Вы здесь плутали, лучшие умы?
Безлюдье не гнетёт. По тишине
так стосковался, что не веришь чуду
покоя, вольницы, касатки в вышине.
Не сетуешь на глупую простуду. <…>
Чем дальше читаешь, тем страницы все теплей и теплей; хотя, конечно, в книге есть и о невесёлом: «Далеко ещё? Пути не знаю. / По ночам мучительно не сплю»; «Всюду пыль да песок. Сухо, пусто в оставленном доме»; «Что плакать о своём?
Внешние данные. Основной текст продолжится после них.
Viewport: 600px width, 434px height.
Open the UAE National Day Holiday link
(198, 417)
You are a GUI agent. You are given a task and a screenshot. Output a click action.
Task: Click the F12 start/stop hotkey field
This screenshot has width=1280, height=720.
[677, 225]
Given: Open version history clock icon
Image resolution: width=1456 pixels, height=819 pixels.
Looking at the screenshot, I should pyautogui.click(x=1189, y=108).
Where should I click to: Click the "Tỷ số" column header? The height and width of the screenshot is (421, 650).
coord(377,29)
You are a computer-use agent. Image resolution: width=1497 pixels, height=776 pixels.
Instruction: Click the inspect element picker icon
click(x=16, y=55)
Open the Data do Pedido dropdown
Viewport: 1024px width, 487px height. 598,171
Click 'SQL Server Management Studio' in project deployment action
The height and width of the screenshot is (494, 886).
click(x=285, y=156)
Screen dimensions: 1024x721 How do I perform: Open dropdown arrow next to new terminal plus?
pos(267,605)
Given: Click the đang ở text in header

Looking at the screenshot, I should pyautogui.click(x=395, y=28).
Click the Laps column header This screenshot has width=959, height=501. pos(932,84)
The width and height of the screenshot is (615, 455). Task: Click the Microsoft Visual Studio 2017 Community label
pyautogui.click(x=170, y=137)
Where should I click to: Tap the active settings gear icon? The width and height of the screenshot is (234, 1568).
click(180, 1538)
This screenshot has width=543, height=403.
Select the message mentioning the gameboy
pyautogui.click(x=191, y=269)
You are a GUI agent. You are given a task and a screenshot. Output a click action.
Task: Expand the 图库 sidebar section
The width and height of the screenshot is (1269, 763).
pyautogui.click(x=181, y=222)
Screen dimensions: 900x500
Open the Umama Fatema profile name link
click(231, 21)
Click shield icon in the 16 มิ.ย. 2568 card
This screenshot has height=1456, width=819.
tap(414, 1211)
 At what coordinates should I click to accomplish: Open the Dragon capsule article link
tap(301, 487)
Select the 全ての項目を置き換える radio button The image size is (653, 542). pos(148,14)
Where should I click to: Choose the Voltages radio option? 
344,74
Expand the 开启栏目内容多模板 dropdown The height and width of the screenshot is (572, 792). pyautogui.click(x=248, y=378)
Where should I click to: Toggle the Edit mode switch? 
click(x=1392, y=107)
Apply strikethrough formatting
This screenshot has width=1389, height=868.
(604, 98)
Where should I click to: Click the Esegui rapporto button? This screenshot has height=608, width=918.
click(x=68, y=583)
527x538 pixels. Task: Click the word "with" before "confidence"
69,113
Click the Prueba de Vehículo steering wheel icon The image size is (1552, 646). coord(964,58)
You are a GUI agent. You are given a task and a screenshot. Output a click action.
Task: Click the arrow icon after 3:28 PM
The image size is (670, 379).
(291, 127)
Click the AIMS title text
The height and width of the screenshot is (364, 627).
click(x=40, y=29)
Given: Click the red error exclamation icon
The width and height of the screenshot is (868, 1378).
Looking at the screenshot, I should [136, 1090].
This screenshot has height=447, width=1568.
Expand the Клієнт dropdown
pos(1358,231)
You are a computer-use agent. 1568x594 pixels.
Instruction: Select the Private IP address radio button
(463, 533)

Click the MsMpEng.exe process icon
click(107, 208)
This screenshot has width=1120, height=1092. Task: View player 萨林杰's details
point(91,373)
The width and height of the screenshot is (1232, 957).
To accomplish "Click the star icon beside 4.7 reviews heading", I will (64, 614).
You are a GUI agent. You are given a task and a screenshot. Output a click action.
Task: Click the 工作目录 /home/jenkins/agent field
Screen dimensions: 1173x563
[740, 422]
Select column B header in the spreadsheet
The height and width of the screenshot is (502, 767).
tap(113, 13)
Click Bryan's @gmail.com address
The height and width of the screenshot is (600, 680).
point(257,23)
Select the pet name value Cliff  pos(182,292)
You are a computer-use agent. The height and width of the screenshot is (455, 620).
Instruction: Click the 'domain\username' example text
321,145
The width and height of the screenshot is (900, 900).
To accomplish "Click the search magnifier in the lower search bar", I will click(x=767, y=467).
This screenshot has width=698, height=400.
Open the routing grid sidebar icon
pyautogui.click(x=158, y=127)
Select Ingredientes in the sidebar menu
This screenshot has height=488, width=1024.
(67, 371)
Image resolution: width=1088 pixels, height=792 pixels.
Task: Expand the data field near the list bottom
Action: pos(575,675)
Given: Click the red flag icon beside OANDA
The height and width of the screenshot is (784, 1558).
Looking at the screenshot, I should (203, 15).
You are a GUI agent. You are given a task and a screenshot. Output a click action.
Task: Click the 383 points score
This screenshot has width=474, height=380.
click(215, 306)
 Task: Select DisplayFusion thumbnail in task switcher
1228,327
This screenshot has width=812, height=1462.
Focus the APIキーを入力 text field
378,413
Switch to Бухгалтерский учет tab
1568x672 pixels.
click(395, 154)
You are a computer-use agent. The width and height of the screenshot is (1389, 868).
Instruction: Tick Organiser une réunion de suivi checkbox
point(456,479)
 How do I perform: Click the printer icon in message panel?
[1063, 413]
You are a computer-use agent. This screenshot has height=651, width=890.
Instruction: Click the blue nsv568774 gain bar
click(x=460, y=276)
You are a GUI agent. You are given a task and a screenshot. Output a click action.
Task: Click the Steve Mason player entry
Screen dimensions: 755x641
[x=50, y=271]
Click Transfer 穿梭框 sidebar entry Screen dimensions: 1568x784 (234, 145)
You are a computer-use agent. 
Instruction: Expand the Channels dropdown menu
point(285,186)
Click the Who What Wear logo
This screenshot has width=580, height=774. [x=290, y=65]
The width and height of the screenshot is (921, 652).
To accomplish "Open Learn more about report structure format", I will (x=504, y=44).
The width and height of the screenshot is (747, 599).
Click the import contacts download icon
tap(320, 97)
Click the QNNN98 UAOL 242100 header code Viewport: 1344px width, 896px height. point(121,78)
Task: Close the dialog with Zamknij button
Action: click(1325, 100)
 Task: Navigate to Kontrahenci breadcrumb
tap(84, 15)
Скопилось море слёз, / бушует по ночам, чтоб вырваться наружу»; порой метафорой душевного смятения выступает и почерк в «дневнике»: «На размокших страницах последней тетрадки / неразборчива лучшая строчка моя»; «Набросала каракули на шершавом листке? / Сопричастно заплакали облака вдалеке»… И всё же мерцает осторожная вера в возможность обрести душевный покой – и снова звучит протяжная песня:
Промчится стрелой мотоцикл запылённый –
и я поседею в дорожной пыли.
Ни юноша светлый, ни всадник влюблённый
не будут мерещиться в этой дали.
Холмы над Окою, холмы над Окою,
кувшинки цветут на прибрежной воде.
Не смею лелеять мечту о покое,
Не верю, что нету покоя нигде.
(«
Холмы над Окою»)
В общем, все стихи Аришиной — это утверждение внутреннего равновесия; о чем говорит и сам строй её речи, камерной – и в то же время полнозвучной, с динамичным стиховым темпом; а потому «Общую тетрадь» невозможно читать вполглаза, рассеянно, «по диагонали». Опираясь на мотивы Серебряного века (особенно на голос Ахматовой), обращаясь к своим современникам: например, к близкому ей по звучанию Владимиру Соколову (есть и стихотворение с упоминанием его имени: «Зацветает земля Соколова. / Серебрится жасмин под окном»), перекликаясь с убеждённым жизнелюбом Александром Кушнером («Я с вами согласна, что рай – как подъезд к Судаку…»), Аришина берёт свои собственные ноты, смотрит на всё своим зрением, – недаром любит путешествовать! Выше я привёл строки о средней полосе, но поэт особенно любит погружаться в атмосферу Причерноморья и Крыма, вбирая в себя любимые пейзажи. Аришину, пожалуй, можно назвать «пейзажным» поэтом; москвичка, она находит отдохновение на юге, на морских берегах, – отсюда немало добрых стихотворений-эскизов, стихотворений-акварелей; не случайно однажды обнаруживается неудержимый душевный подъем с оглядкой на Блока: «Мне совестно, что я безумно жить / хочу бесценный дней моих остаток». И длится упоение полнотой радости жизни среди природы благодатного края: «Когда живёшь у понта налегке / и ключ чужой квартиры – в кулаке, / взаймы берёшь щепотку розмарина, / вдыхаешь, трёшь, кидаешь в кипяток. / А кипарис прирученный высок…»; «Из фляги льется лучшее вино. / Луна не помещается в окно, / но вольно дышит небо над террасой», или – вот редкий образец верлибра: «ветку красного можжевельника / кто-то обронил по дороге / печальны серые обнажённые скалы… <…> у тумана схожего с тёплой овечьей шкурой / повадки волчьи а дыханье ледяное»/ А вот уже совсем откровенно проявляет себя Аришина как живописец, перевоплощаясь в персонажа своего стихотворения:
Здесь, на берегу, сыщется хибара,
чайник жестяной на дымящей печке,
здешних трав щепоть для заварки чая,
снасть для рыбалки. <…>
Рано поутру, надевая шорты,
раздаёт друзьям вкусные насмешки
живописей Корж. На plein air выносит
зонт и скамейку.
Пишет облаков белые рубахи,
рыбью требуху, раковин извивы,
вяленых бычков высохшие морды,
прядь ламинарий. <…>
(
«Переправа»)
«Общая тетрадь» выводит нас к чистой радости даже несмотря на то, что к радости примешивается печаль, мысль о том, что наши возможности со временем становятся весьма ограниченными, что наша жизнь – непрочна, скоротечна; но что делать? – без этого, как писал Кушнер, «вкус не тот, вино не пьется»…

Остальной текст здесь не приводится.